Accelerate documentation

Fully Sharded Data Parallel utilities

Accelerate

You are viewing v1.10.1 version. A newer version v1.11.0 is available.

Join the Hugging Face community

and get access to the augmented documentation experience

Collaborate on models, datasets and Spaces

Faster examples with accelerated inference

Switch between documentation themes

to get started

Fully Sharded Data Parallel utilities

enable_fsdp_ram_efficient_loading

accelerate.utils.enable_fsdp_ram_efficient_loading

< source >

( )

Enables RAM efficient loading of Hugging Face models for FSDP in the environment.

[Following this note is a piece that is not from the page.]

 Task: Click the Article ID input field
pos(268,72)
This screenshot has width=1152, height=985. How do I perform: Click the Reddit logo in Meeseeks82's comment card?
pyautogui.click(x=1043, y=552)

disable_fsdp_ram_efficient_loading

accelerate.utils.disable_fsdp_ram_efficient_loading

< source >

( )

Disables RAM efficient loading of Hugging Face models for FSDP in the environment.

merge_fsdp_weights

accelerate.utils.merge_fsdp_weights

< source >

( checkpoint_dir: str output_path: str safe_serialization: bool = True remove_checkpoint_dir: bool = False )

Parameters

checkpoint_dir (str) — The directory containing the FSDP checkpoints (can be either the model or optimizer).
output_path (str) — The path to save the merged checkpoint.
safe_serialization (bool, optional, defaults to True) — Whether to save the merged weights with safetensors (recommended).
remove_checkpoint_dir (bool, optional, defaults to False) — Whether to remove the checkpoint directory after merging.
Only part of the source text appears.